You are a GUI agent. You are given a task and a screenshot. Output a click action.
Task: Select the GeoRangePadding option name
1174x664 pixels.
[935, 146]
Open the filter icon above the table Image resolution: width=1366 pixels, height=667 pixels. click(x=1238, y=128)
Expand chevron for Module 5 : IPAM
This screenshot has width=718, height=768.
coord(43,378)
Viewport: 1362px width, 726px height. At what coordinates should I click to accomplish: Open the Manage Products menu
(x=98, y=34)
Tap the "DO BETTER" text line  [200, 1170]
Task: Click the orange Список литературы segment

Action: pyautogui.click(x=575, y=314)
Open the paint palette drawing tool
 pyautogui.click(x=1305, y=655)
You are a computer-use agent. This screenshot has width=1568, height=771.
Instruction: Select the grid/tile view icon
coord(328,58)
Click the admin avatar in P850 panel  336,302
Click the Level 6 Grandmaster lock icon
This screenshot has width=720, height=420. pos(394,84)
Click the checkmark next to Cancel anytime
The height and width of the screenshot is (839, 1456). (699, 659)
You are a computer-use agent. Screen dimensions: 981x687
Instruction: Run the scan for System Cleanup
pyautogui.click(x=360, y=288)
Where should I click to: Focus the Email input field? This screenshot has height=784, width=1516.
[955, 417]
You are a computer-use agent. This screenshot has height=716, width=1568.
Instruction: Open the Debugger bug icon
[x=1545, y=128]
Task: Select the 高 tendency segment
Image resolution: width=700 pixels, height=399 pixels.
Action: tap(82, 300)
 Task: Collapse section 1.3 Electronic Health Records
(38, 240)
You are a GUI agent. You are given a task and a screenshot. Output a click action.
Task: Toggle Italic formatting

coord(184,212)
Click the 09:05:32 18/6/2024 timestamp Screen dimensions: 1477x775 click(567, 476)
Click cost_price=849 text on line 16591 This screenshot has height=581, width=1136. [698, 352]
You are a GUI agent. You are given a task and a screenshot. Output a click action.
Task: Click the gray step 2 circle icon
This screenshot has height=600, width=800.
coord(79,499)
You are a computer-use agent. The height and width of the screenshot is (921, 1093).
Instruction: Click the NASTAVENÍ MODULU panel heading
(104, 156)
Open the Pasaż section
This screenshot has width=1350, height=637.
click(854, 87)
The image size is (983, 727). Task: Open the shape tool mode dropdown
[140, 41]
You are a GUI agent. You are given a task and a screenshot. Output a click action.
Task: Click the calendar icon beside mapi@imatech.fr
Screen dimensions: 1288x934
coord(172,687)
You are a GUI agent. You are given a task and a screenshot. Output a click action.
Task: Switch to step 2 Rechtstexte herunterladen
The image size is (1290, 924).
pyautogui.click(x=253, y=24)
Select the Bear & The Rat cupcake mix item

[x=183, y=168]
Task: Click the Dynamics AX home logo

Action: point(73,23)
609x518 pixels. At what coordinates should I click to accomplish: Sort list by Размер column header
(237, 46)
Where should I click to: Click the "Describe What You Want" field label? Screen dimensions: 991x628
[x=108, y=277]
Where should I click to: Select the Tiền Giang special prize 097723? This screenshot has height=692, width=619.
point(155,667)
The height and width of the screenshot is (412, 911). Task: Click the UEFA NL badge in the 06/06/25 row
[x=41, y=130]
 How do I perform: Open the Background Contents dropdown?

[Work item] Count the lines of the listing above that include the word "computer" and report the number by itself.

[Written answer] 4